A package for document clustering and its evaluation

See:
          Description

Interface Summary
Clustering Interface of text clustering method
 

Class Summary
AbstractClustering Abstract class for document clustering
BasicKMean Basic KMeans clustering
BisectKMean BisectKMean clustering
ClusteringEva Class for evaluating clustering results
DocCluster Data structure for document cluster
DocClusterSet Data structure for a set of document clusters.
HierClustering Hierarchical clustering with options of single, complete, and average linkage
LinkKMean Link-based K-Means Clustering Algorithm
 

Package dragon.ir.clustering Description

A package for document clustering and its evaluation

Package Specification

The toolkit implements two common clustering approaches, the agglomerative approach and the K-Means approach.
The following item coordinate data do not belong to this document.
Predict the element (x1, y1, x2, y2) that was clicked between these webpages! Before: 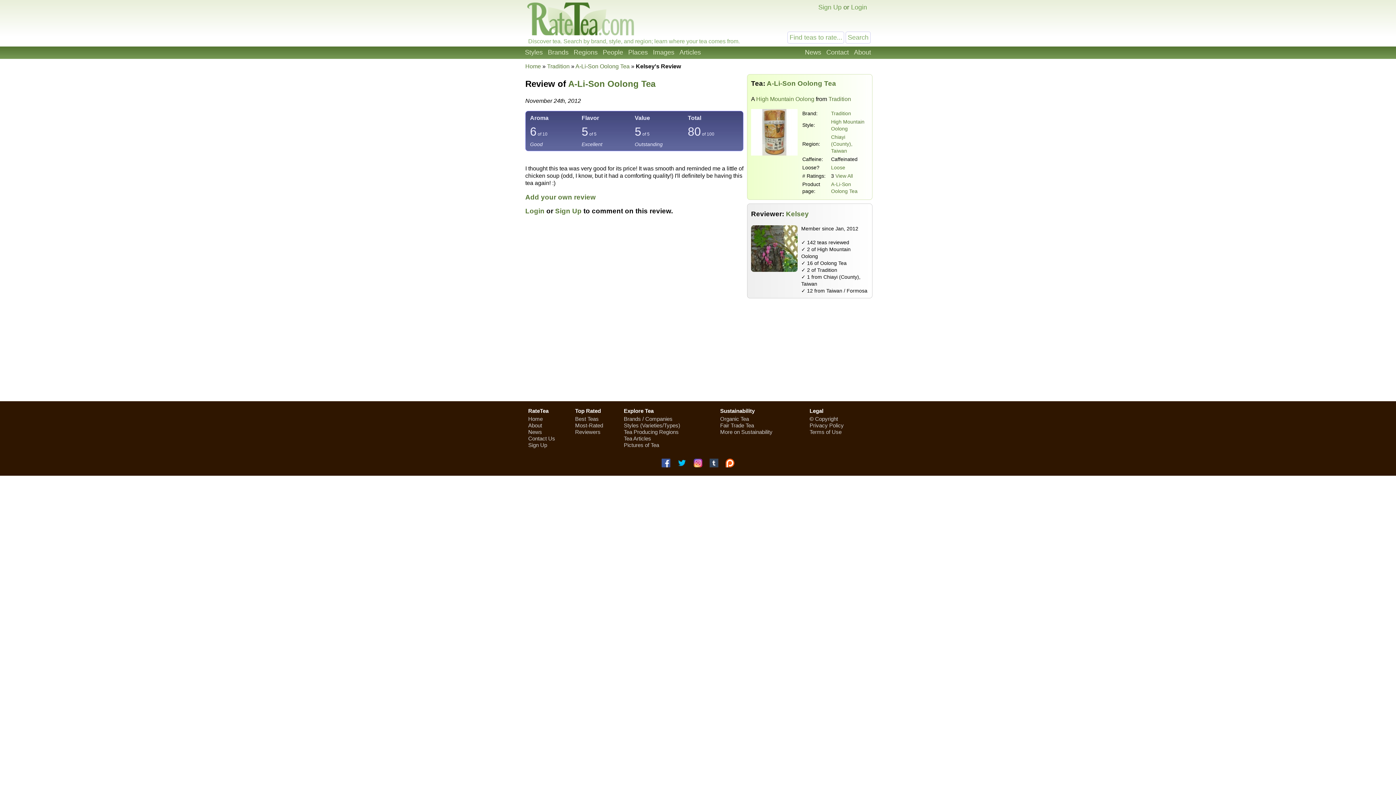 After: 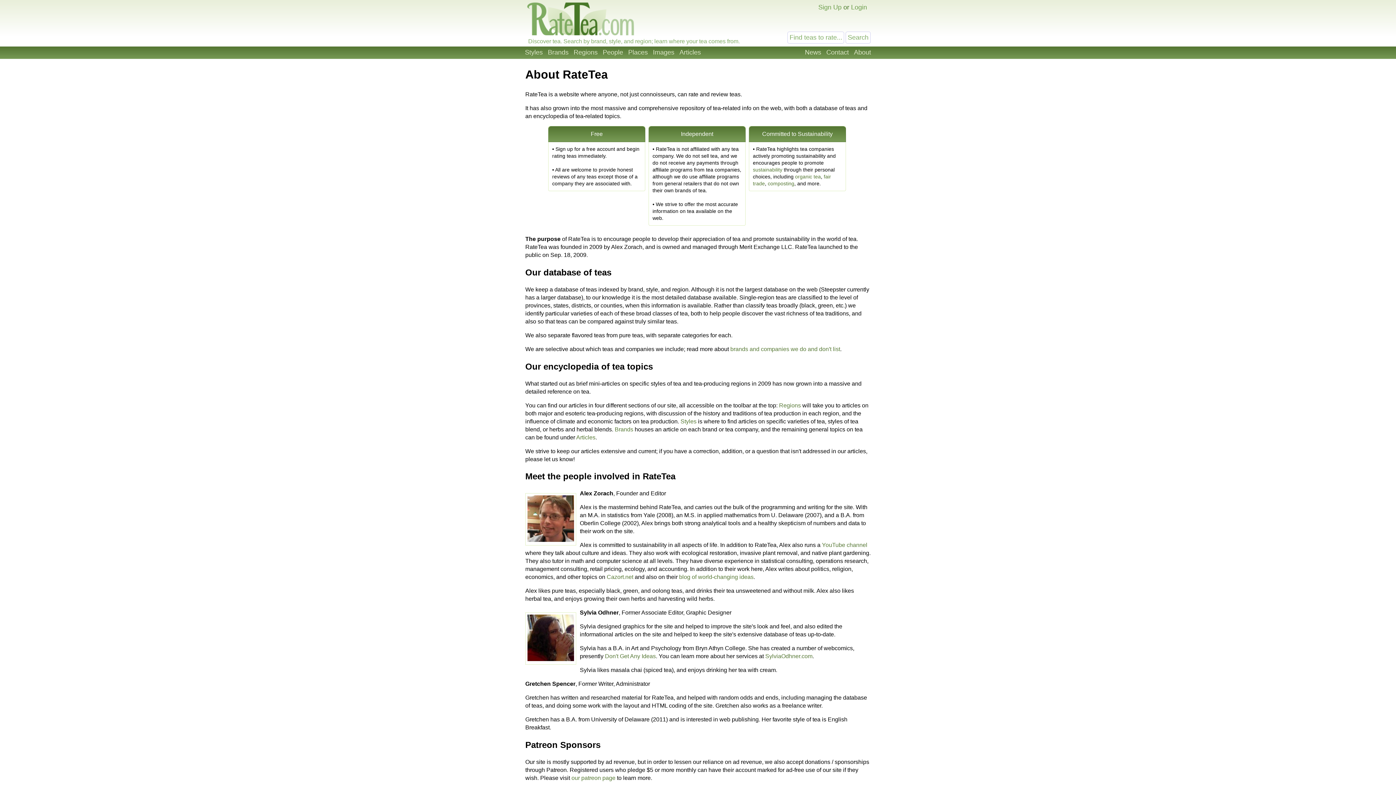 Action: label: About bbox: (851, 46, 873, 58)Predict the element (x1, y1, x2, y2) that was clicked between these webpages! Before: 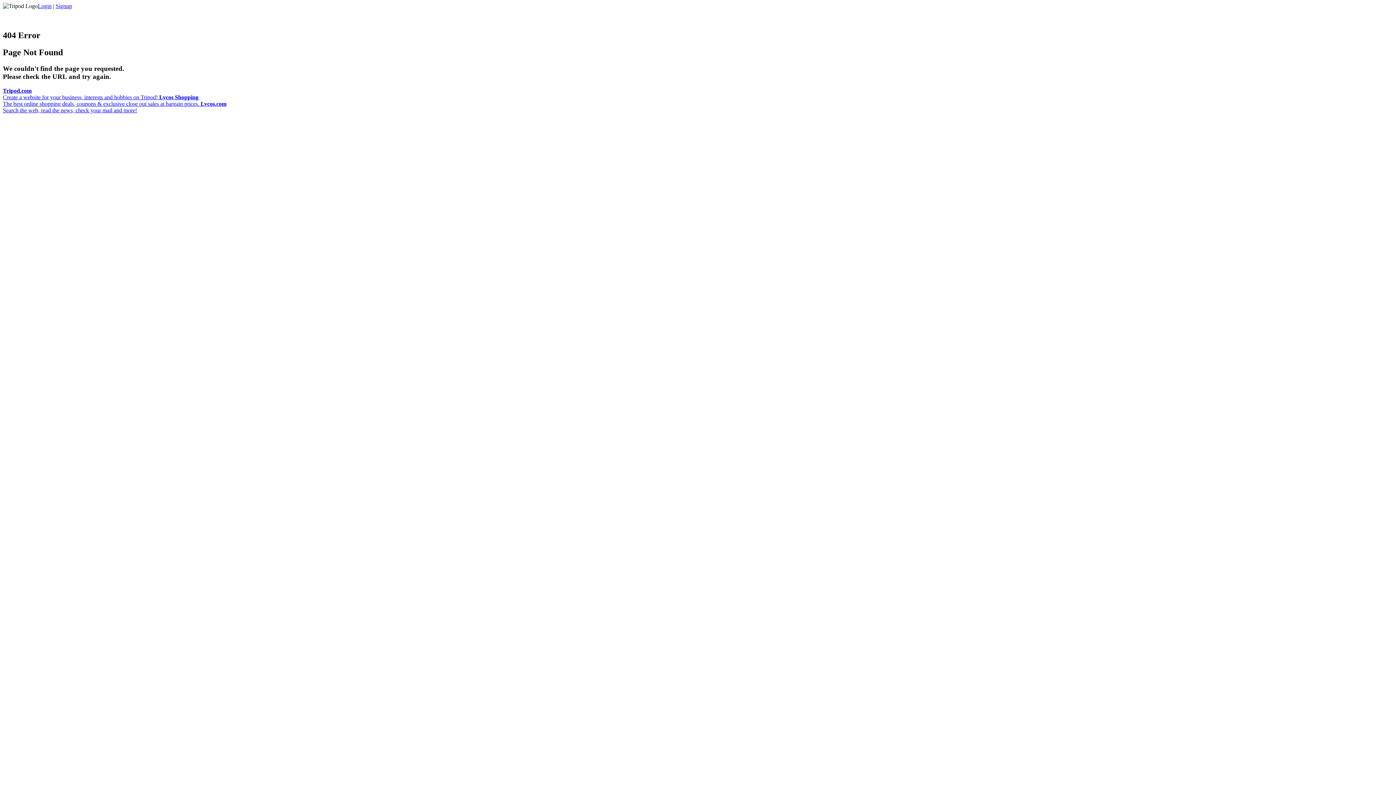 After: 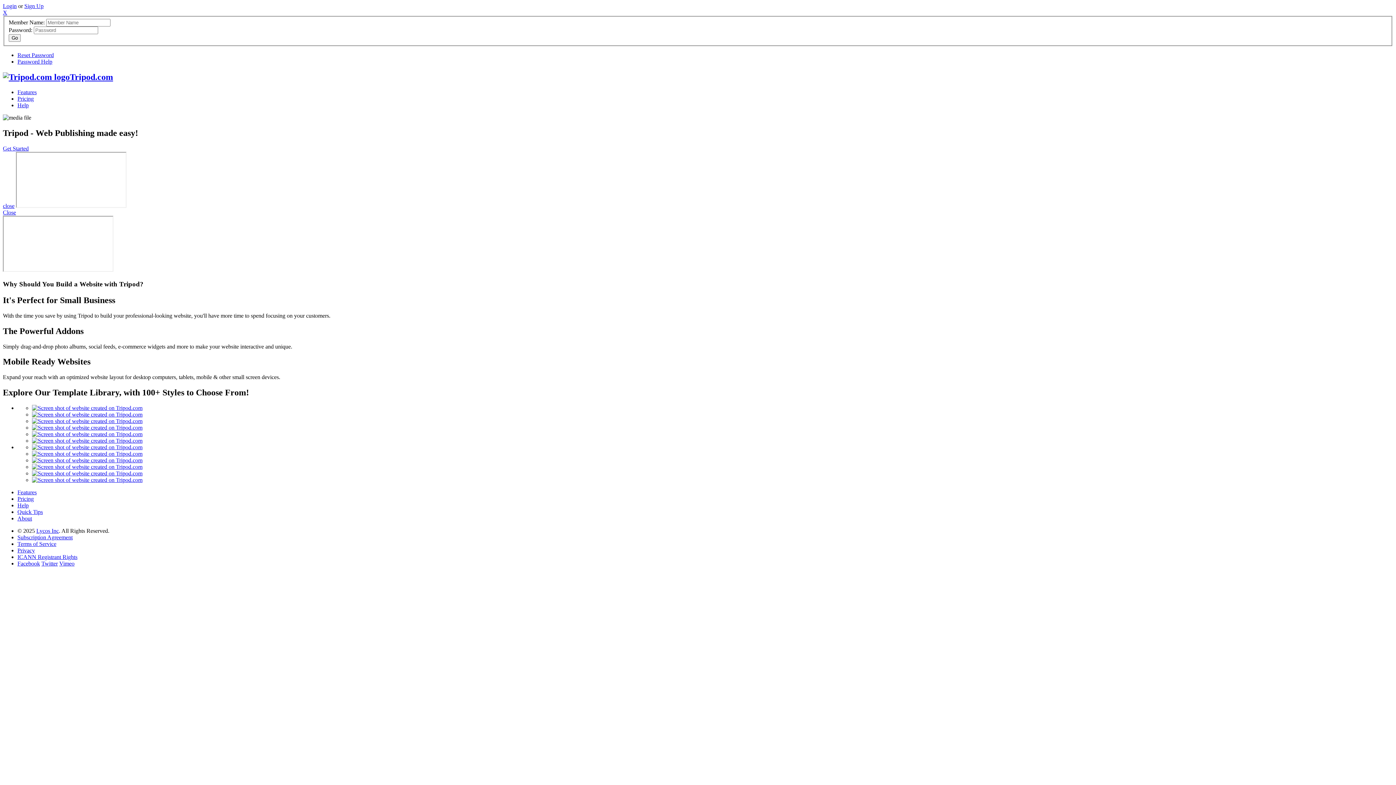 Action: label: Tripod.com
Create a website for your business, interests and hobbies on Tripod!  bbox: (2, 87, 159, 100)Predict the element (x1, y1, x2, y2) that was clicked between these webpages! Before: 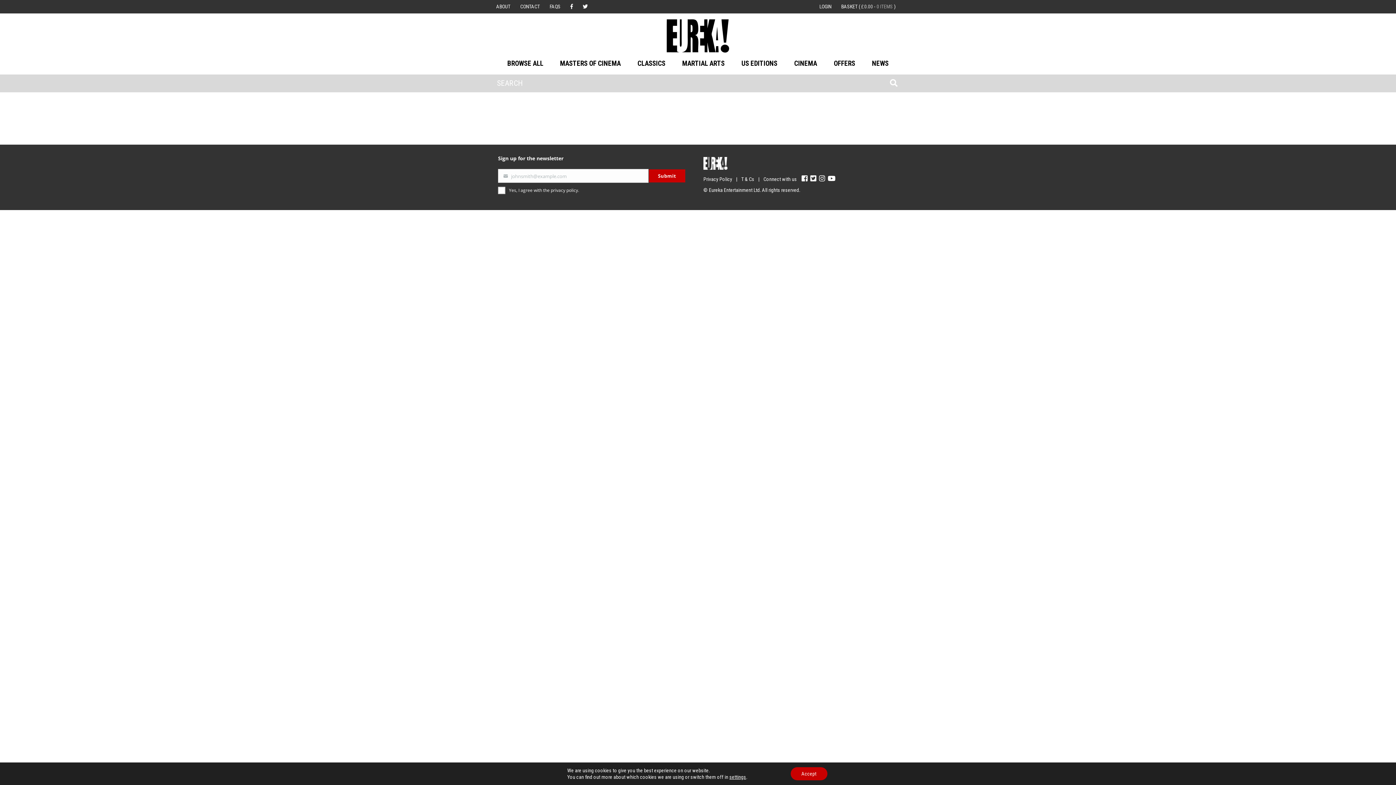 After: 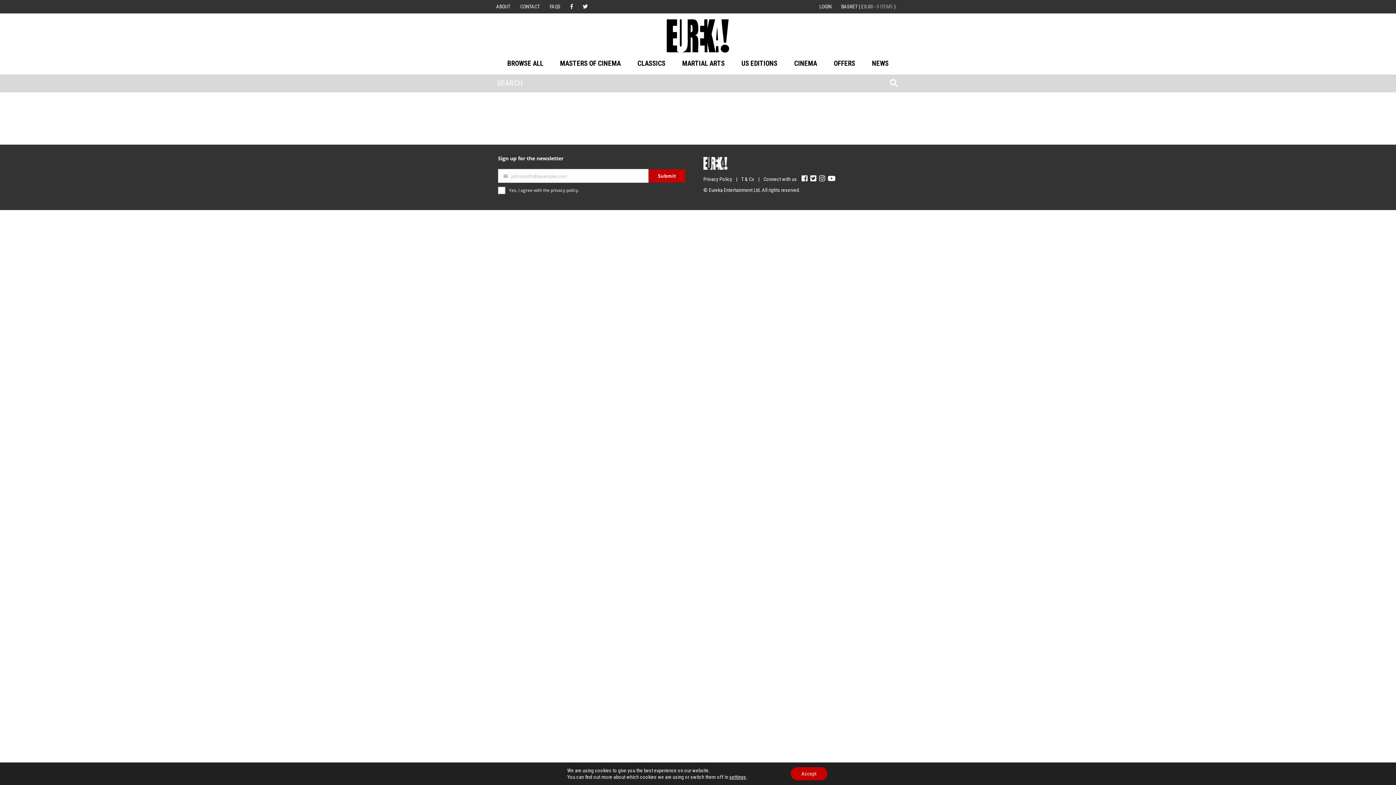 Action: bbox: (809, 174, 817, 182)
These two approaches have many variants in terms of similarity measures. The toolkit encapsulates the details of different similarity measures into the implementations of two interfaces, Doc Distance and Cluster Model, respectively. The Doc Distance interface computes the distance between two documents and is designed for agglomerative clustering approaches. The Cluster Model interface computes the distance between a document and a cluster or the generative probability of a document by a cluster model. To evaluate cluster quality, please call dragon.ir.clustering.ClusteringEva.